Shalat adalah Mikraj Orang Mukmin merupakan salah satu sub judul pada buku Shalat Sufistik karya dari Imam Besar Masjid Istiqlal Jakarta AG. Prof. Dr. KH. Nasaruddin Umar, MA. Dalam tulisannya membahas ayat terakhir surah al-Baqarah yang menjelaskan tentang tingkatan-tingkatan munajat seorang hamba dihadapan Tuhannya sampai tingkat yang paling sempurna. Serta implementasinya dalam surah al-Fâtihah.
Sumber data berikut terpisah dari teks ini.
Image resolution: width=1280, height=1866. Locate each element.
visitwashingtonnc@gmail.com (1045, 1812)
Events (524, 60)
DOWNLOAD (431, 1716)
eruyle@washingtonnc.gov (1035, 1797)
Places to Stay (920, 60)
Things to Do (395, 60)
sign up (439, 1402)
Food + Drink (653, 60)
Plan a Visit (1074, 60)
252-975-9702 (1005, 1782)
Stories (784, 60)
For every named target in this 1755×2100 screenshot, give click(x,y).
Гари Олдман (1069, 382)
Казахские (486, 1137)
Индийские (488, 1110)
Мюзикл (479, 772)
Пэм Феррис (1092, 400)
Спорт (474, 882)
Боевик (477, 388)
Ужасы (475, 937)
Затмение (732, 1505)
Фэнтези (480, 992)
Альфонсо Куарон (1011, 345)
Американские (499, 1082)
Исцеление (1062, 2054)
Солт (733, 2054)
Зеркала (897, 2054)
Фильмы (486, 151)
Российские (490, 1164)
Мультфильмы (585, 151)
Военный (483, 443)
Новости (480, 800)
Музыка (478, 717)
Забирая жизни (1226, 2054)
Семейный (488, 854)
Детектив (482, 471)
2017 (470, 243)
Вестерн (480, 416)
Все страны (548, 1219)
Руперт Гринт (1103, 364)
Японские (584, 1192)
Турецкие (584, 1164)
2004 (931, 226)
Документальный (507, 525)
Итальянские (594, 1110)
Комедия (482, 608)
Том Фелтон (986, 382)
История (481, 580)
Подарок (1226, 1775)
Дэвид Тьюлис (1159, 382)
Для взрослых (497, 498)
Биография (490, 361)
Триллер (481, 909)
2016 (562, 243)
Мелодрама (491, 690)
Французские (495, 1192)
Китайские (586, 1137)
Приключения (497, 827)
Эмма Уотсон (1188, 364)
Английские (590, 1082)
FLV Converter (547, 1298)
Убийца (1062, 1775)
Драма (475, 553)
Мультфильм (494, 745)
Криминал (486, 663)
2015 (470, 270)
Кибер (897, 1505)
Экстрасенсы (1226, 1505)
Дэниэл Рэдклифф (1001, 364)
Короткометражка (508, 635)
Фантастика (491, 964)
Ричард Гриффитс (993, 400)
Tujuh Tingkatan Munajat Hamba di Hadapan Tuhan
- Pengakuan Diri akan Setiap Kesalahan dan Kelalaian.
رَبَّنَا لَا تُؤَاخِذْنَآ اِنْ نَّسِيْنَآ اَوْ اَخْطَأْنَاۚ
“Wahai Tuhan kami, janganlah Engkau hukum kami jika kami lupa atau kami salah.” (QS al-Baqarah [2]:286)
Di sini, menjelaskan bahwa tingkatan awal seorang yang bermunajat kepada Allah adalah dengan menyatakan pengakuan diri akan setiap melakukan kesalahan dan kelalaian. Lalai merupakan lawan kata dari mengingat atau terjaga, yang dalam dunia tasawuf terkenal dengan berzikir. Oleh karena itu, di dalam al-Quran menyebutkan:
وَاذْكُرْ رَّبَّكَ إِذَا نَسِيْتَ
“Dan ingatlah kepada Tuhanmu jika kamu lupa” (QS al-Kahf [18]: 24)
Pada ayat ini, Allah mengingatkan kepada kita manakala telah lalai kepada-Nya untuk segera mengingat atau berzikir kepada-Nya.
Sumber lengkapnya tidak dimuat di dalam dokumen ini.